=== Pixel coordinate grounding data ===
****************************************

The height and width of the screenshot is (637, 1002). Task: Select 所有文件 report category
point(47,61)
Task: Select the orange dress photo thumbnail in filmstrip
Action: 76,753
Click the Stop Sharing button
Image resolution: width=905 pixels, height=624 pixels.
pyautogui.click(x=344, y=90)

****************************************

=== PROBLEM REQUIREMENTS ===
Give all of the entries again, word for word.

=== RESPONSE BELOW ===
The height and width of the screenshot is (637, 1002). Task: Select 所有文件 report category
point(47,61)
Task: Select the orange dress photo thumbnail in filmstrip
Action: 76,753
Click the Stop Sharing button
Image resolution: width=905 pixels, height=624 pixels.
pyautogui.click(x=344, y=90)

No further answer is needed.